Document text:
··········

Wednesday, December 15, 2010

December 2010 - First Winter


Winter started coyly, as if it was trying to charm us into embracing the cold. The first snow of the year fell on Halloween. This melted quickly and we didn’t see snow again until Thanksgiving day, at my parents’ place in Ithaca. I started to think God was teasing us by playing to the American holiday schedule, and it reminded me of a childhood mystery – the only time I ever saw snow flakes fall on my home town in San Diego was on a Valentine’s day.

The kids’ first reaction to the snow was to eat as much of it as possible. One big white snow cone!! It took them a few times to realize that despite looking pure white, snow from the car’s bumper or the ground near the chicken coop were not the tasty-est freeze.

There we were, waltzing our way through the season and wondering how Maine got its reputation for harsh winters when a storm came and dumped several feet. Jonah rejoiced at his first cancelled school day, and the kids spent the day home watching movies (what else to do when you still need to work?). Apparently Nora the noravirus doesn’t care about school cancellations or lost days of work, since she decided to visit us the very next day. Zach was out on his weekly expedition to Massachusetts, after a night of holding two childrens’ heads over bowls I was groggily shoveling snow off our car and out of the chickens’ run. The path I shoveled from the back door of our trailer to the henhouse looked like a tunnel. Once some ground had been cleared in their run, the chickens decided to venture out. At least they’re smart enough not to step into snow that is taller than they are. One of them was so grateful that she laid an egg right there on the snowy ground. Either they’re not very bright or not very maternal. But why is it that the golf ball we put in their nest boxes to encourage them to lay their eggs there keeps winding up on the opposite corner of the five-foot hen house? It’s heavy, and to get it out of the nest box they have to launch it over a 2” ledge. It’s not as though they have hands to pick the thing up and throw it. There’s only one possible explanation: our chickens know how to golf.

··········

What is required: Reproduce the full "December 2010 - First Winter" post above verbatim, from the date line through its final sentence.

Input data:
··········

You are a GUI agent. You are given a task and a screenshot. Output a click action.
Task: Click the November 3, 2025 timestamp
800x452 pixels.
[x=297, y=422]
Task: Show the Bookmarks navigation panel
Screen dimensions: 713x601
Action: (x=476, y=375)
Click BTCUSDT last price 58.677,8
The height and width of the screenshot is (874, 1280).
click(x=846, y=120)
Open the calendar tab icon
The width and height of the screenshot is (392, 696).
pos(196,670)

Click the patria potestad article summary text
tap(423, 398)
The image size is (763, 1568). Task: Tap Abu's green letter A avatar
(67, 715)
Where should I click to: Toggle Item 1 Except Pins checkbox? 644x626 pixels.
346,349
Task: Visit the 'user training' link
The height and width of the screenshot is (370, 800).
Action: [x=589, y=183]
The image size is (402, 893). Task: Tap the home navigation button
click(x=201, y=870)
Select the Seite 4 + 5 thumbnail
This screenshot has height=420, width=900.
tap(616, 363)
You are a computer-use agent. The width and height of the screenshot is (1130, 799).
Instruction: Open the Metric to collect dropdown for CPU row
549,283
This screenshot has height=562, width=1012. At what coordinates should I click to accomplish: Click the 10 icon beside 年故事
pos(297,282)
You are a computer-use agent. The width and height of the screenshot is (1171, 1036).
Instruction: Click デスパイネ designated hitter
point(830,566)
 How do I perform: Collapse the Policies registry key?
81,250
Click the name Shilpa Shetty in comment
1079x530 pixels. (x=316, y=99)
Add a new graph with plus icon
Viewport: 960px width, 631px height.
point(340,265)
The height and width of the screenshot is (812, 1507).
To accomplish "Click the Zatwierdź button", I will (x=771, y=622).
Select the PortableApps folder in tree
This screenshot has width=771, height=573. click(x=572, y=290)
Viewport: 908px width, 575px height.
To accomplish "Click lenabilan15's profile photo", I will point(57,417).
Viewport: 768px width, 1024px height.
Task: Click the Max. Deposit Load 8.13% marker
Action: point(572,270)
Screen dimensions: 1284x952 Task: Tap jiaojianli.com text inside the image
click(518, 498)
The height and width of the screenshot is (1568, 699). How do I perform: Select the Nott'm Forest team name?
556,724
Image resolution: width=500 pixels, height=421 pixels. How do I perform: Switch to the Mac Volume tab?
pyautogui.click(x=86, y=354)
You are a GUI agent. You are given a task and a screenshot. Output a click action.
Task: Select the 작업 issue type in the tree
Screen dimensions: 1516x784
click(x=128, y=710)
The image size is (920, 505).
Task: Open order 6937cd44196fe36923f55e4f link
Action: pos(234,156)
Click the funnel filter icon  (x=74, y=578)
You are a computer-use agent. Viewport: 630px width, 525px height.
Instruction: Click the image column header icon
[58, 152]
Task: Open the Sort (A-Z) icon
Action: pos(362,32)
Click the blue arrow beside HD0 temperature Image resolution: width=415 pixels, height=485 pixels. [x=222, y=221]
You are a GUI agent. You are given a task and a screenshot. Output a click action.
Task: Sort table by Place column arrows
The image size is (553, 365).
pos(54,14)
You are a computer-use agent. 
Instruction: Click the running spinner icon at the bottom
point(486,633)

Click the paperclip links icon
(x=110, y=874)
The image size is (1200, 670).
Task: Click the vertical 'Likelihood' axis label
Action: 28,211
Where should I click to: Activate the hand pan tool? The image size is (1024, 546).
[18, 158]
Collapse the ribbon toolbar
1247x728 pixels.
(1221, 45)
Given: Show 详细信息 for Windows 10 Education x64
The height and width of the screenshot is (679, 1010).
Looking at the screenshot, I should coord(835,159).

··········

Finished exercise:
Wednesday, December 15, 2010

December 2010 - First Winter


Winter started coyly, as if it was trying to charm us into embracing the cold. The first snow of the year fell on Halloween. This melted quickly and we didn’t see snow again until Thanksgiving day, at my parents’ place in Ithaca. I started to think God was teasing us by playing to the American holiday schedule, and it reminded me of a childhood mystery – the only time I ever saw snow flakes fall on my home town in San Diego was on a Valentine’s day.

The kids’ first reaction to the snow was to eat as much of it as possible. One big white snow cone!! It took them a few times to realize that despite looking pure white, snow from the car’s bumper or the ground near the chicken coop were not the tasty-est freeze.

There we were, waltzing our way through the season and wondering how Maine got its reputation for harsh winters when a storm came and dumped several feet. Jonah rejoiced at his first cancelled school day, and the kids spent the day home watching movies (what else to do when you still need to work?). Apparently Nora the noravirus doesn’t care about school cancellations or lost days of work, since she decided to visit us the very next day. Zach was out on his weekly expedition to Massachusetts, after a night of holding two childrens’ heads over bowls I was groggily shoveling snow off our car and out of the chickens’ run. The path I shoveled from the back door of our trailer to the henhouse looked like a tunnel. Once some ground had been cleared in their run, the chickens decided to venture out. At least they’re smart enough not to step into snow that is taller than they are. One of them was so grateful that she laid an egg right there on the snowy ground. Either they’re not very bright or not very maternal. But why is it that the golf ball we put in their nest boxes to encourage them to lay their eggs there keeps winding up on the opposite corner of the five-foot hen house? It’s heavy, and to get it out of the nest box they have to launch it over a 2” ledge. It’s not as though they have hands to pick the thing up and throw it. There’s only one possible explanation: our chickens know how to golf.